After the story has ended Martel provides us with what he calls ‘Games for Gustav’. While giving us a clearer window into actual situations in which many Jews would have found themselves, positing impossible but necessary decisions, these short and somewhat macabre ‘games’ draw out real heartache and sympathy in the reader. I want to quote just one of them, and trust that you will get hold of the book, and allow yourself to be confronted by the ‘games’,
Games for Gustav: number ten
Afterwards, when it's all over, you overhear a joke.
At the punch line the listeners gasp, bringing their hands to their mouths, and then they roar with laughter.
The joke is about your suffering and your loss.
What is your reaction?
Martel is, if you did not know, writing about the holocaust. Without detracting from his purpose or denying that there are things I have said about the issue which I deeply regret and need to repent of; I want to highlight one place where I believe this sort of hurt is felt today, and is perpetrated by many Christians. It is in the jokes we tell about homosexuals.

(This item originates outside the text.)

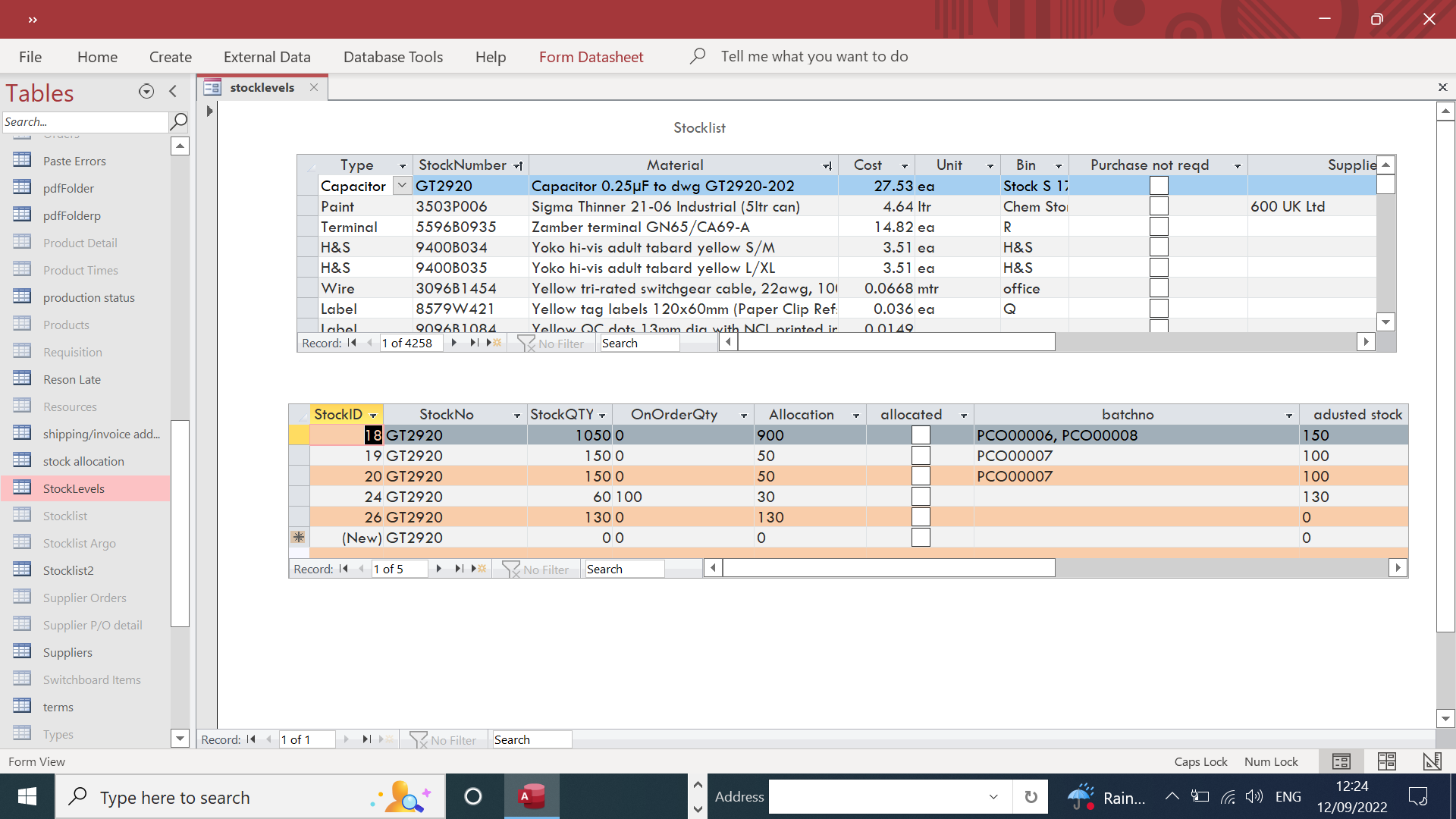Image resolution: width=1456 pixels, height=819 pixels.
Task: Click new record button in main navigator
Action: 387,739
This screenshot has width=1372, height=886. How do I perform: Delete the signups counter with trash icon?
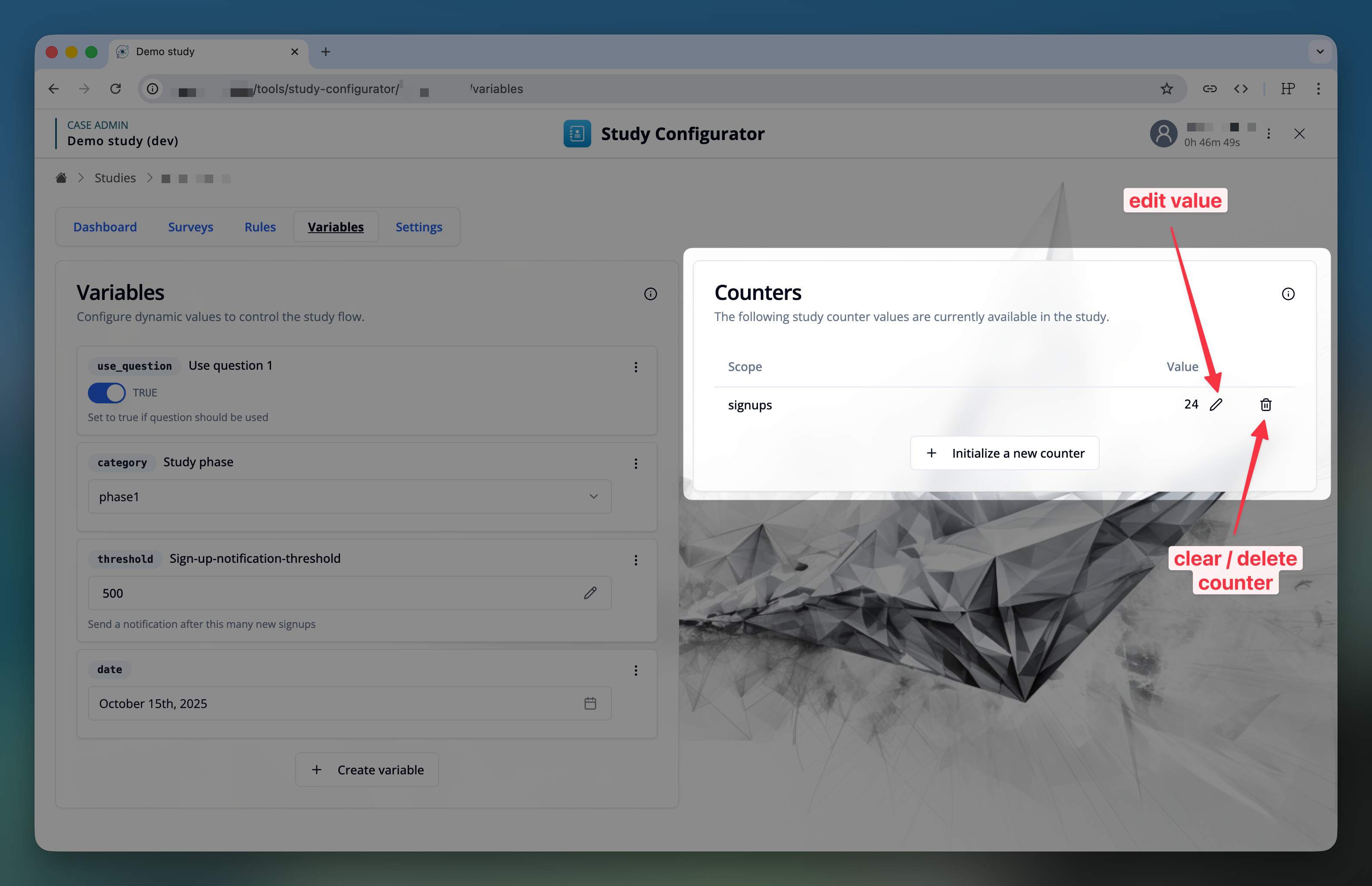pyautogui.click(x=1266, y=405)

One of my closest friends and most encouraging brothers in Christ is gay. As we have walked alongside each other - for more blessed years than I can care to count - he has taught me very much and given me a small window into the struggles that someone who is a Christian and homosexual experiences. Our wonderful friendship often involves him trying to explain the “burden of discomfort, shame, fear, hurt and ostracism” (to use his own words), and me failing to grasp the weight of that burden.

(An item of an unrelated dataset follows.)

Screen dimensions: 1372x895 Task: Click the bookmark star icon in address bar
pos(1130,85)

In a brilliant sermon I listened to a while ago, Matthew Jenson speaks about the experience of homosexual desires being ‘excruciating and confusing, desires that heckle and haunt people.’ Our careless words and ‘harmless’ jokes may be gutting someone unknowingly. That person may even be amongst your own group of friends, rather than a person ‘overhearing a joke’. I wonder if you have considered that.